The response should contain all of the data below, reproduced exactly, and no pictures.

__Task data__.
*** Begin section ***

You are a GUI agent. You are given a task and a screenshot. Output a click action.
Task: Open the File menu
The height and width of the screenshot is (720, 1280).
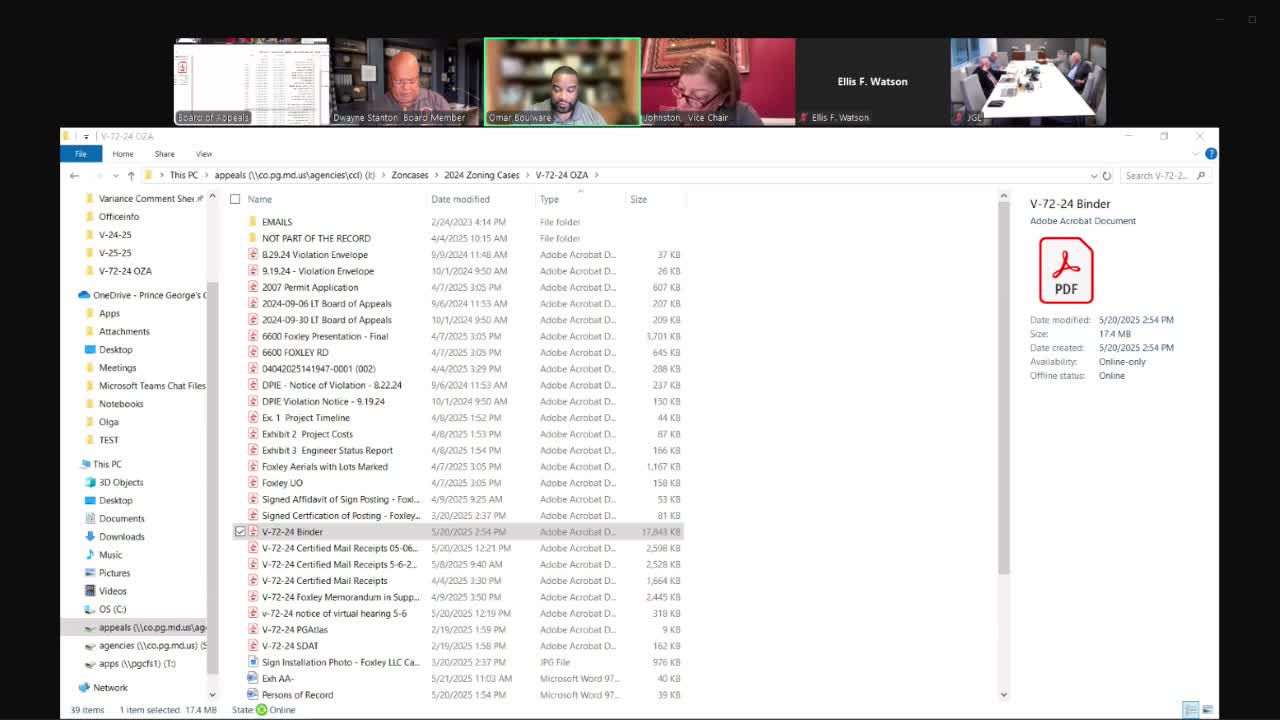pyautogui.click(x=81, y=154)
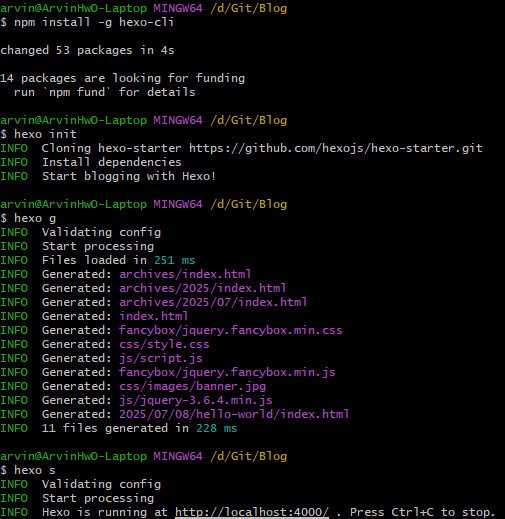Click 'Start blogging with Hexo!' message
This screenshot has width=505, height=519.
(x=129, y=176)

*** End section ***

__Answer to this problem__.
You are a GUI agent. You are given a task and a screenshot. Output a click action.
Task: Open the File menu
The height and width of the screenshot is (720, 1280).
pyautogui.click(x=81, y=154)
Click 'Start blogging with Hexo!' message
This screenshot has width=505, height=519.
(x=129, y=176)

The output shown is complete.